When the world adopted the SDGs in September 2015, it embraced the vision of a world without poverty, one in which there would be equal opportunities for all, devoid of discrimination.
It is now three years since the adoption of these primary global goals and we should question ourselves. Are these goals as good as they appear on paper? What progress have we made so far in the implementation of these goals? What has been the role or position of the youth in these goals?
The African Youth Summit taking place from 7 – 9 November in Accra, Ghana will in some way answer as well as delve deeper into the last question: The role of youth in monitoring and implementation of the global goals; especially through a side event on: The Power of Youth: How can young people hold governments accountable on SDG follow up, review and reporting. The summit will not only present an opportunity to discuss and assess the status of implementation of continental commitments to the Global Goals but also sharing ideas, critiques, results and challenge all stakeholders to deliver on their promise.

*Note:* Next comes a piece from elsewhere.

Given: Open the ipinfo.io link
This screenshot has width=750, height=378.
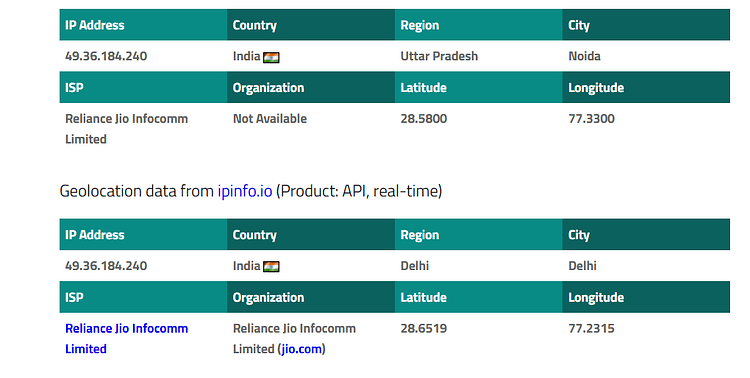Looking at the screenshot, I should click(245, 191).
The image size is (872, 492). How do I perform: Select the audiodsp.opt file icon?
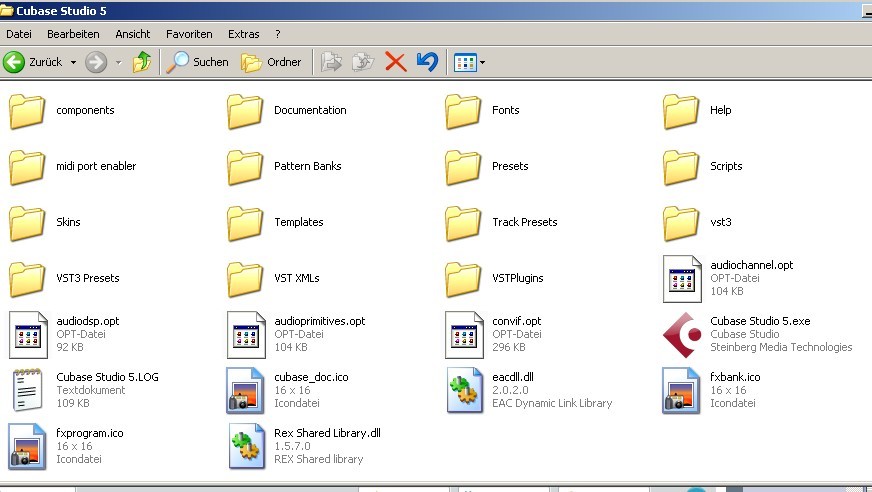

The summit is just one of the many global events on the SDGs. But the elephant in the room still remains how we have maximized on the potential of the youth in implementing these goals. Believing in the power of the youth, the United Nations established the Office of the United Nations Secretary-General’s Envoy on Youth to ensure youth are integrated into activities to achieve the SDGs. This was amid realities that over a third of the 169 SDGs targets highlight the role of young people and the importance of their empowerment, participation, and well-being. Further, 20 targets across 6 SDGs are strongly focused on youth: Zero Hunger, Quality Education, Gender Equality, Decent Work and Economic Growth, Reduced Inequalities, and Climate Action. Even more amazing is the optimism that the youth have regarding the SDGs. Youth 4 Global Goals reports that most young people are optimistic about the future. A YouthSpeak global survey of 180,000 young people showed 68% believe the world will be a better place by 2030.
The power of the youth has also been witnessed through various global youth-led initiatives. A perfect example is the African Children and Youth Network for Human Rights/Réseau des Enfants et Jeunes Africains pour les Droits Humains (REJADH), which comprises of young persons between 13 – 29 years, from Burundi, the Democratic Republic of Congo (DRC), Mali, South Sudan and Somalia. The youth network works to monitor and implement SDG 5 (achieve gender equality and empower all women and girls) through focusing on advocacy to reduce, prevent and end Gender Based Violence (GBV), under their children and youth-led campaign dubbed “Myth of Maputo.”
REJADH is just one of the many youth-led initiatives present and active not only in Africa but across the globe. It is therefore without any doubt that the youth have got the power to implement, monitor and generally achieve the SDGs. The power, which is manifested through their talents, enthusiasm, energy, and of course their overwhelming numbers.
In a nutshell, exclude them not; neglect them not – if progress on the SDGs is to be achieved.